Comentario evangélico. Domingo 17 Ordinario, ciclo B.
Saber retirarse
El milagro es indiscutible, como interminable y sobreabundante el reparto de los cinco panes y los dos peces. También es abundante el número de matices y de interpretaciones al que da pie este hecho de la vida de Jesús. Y aunque todos (o casi todos, por curarme en salud) sean legítimos, habrá que escoger el principal de los sentidos: “Este es verdaderamente el Profeta que tenía que venir al mundo”. Y lo dice la gente… Y lo dice cuando “estaba cerca la Pascua”...
Al meditar este fragmento o cualquier otro de la Sagrada Escritura no podemos prescindir del dato revelado fundamental que es la salvación en y por Cristo. Si grande es el prodigio de la multiplicación de los panes y los peces, más prodigioso es el don de la gracia -de la filiación divina- conseguido por la ofrenda de Jesucristo al Padre. Si grande es el milagro del saciar el hambre de la multitud, más grande es la misericordia de Dios ante la miseria humana. Si grande es el portento de la sobreabundancia de los necesarios bienes materiales, más grande es el participar del máximo bien en la comunión de la iglesia, unidos en la paz por el Espíritu Santo.
Cuando Ignacio de Loyola, cuya fiesta celebra la iglesia el próximo 31 de julio, quiere compartir su experiencia más profunda, propone considerar el Principio y Fundamento, que en síntesis no sería otra cosa que poner a Dios en su sitio, considerando la primacía y suficiencia de su amor para con nosotros, al mismo tiempo que ver como el ser humano tiene su fin, no en las cosas creadas que son puro medio, sino en el gozo perfecto de estar junto al Padre, al Hijo y al Espíritu, alabándole siempre, más y más. Siempre es aquí y ahora, y por eternidad de eternidades.
De este sólido fundamento, brota la vida cristiana que unifica el don y la misión: hijos en el Hijo para que el mundo sea, y valga tanta redundancia, un mundo de hijos en el Hijo. Sin esta perspectiva, que es bíblica y patrística, en plena consonancia con el anuncio del concilio Vaticano II, la virtud del evangelio se malogra, convirtiendo el plan de Dios en una mera ideología sobre el hombre, que, parafraseando a Nietzsche, sería “humana, demasiado humana”. Y lo que el mundo necesita (siempre lo ha necesitado) es conocer, amar y servir conscientemente a “un Dios, Padre de todo, que lo trasciende todo, y lo penetra todo, y lo invade todo”.

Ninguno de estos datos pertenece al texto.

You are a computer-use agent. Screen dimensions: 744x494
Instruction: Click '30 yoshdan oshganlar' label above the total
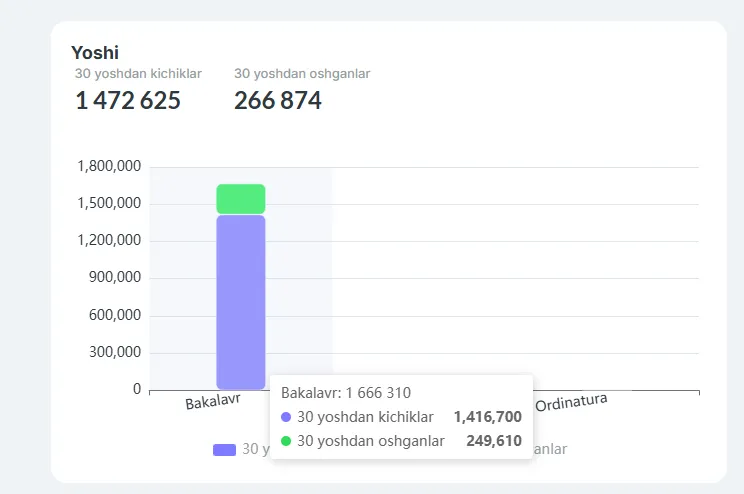point(302,74)
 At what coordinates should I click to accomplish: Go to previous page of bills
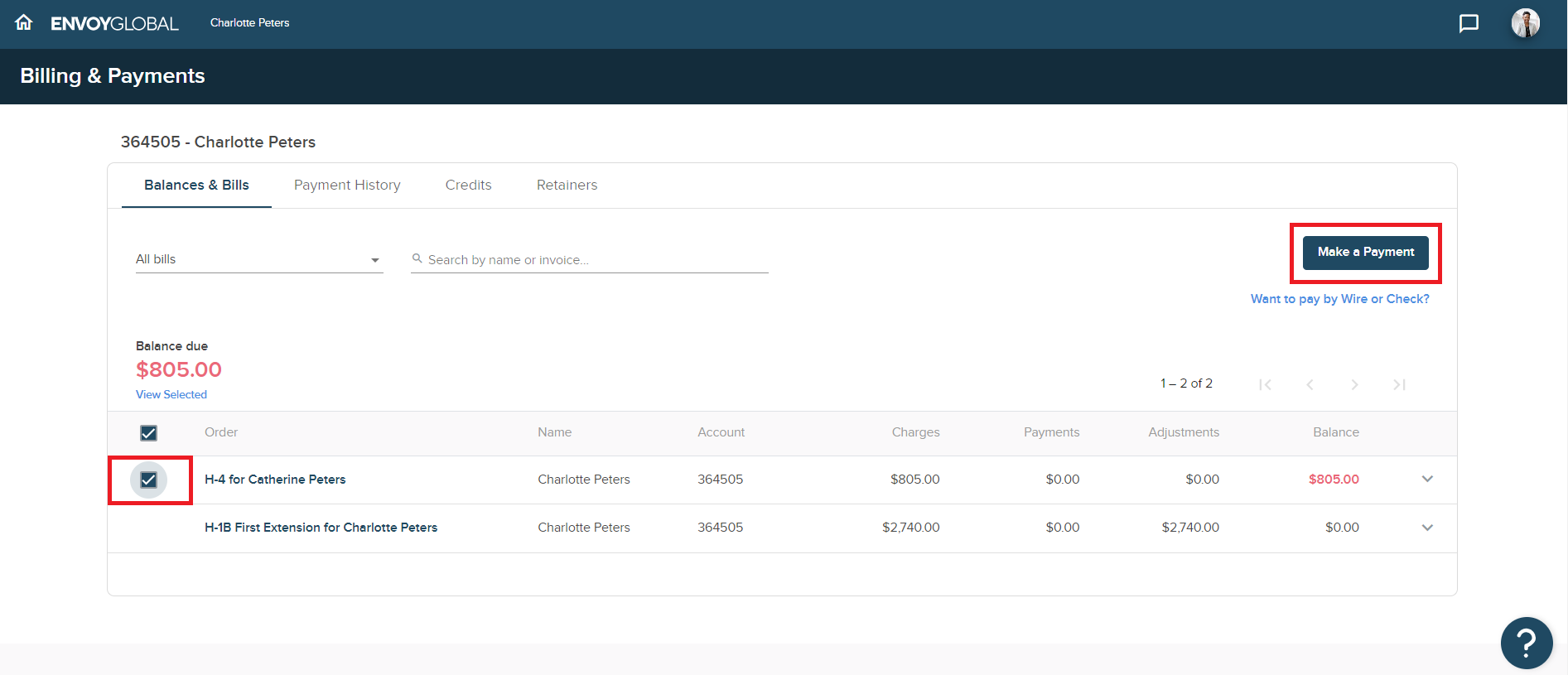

Ya podemos repartir el pan. Ya podemos hacerlo en caridad. Sin ella, “de nada me serviría”. No lo olvidemos: tenemos que partirnos, repartirnos y compartirnos en caridad. Es nuestro sello. María nos enseña a darlo todo, dándonos al Hijo de sus entrañas. Después, con él y con ella, evitando cualquier triunfalismo, sabremos retirarnos otra vez a la montaña.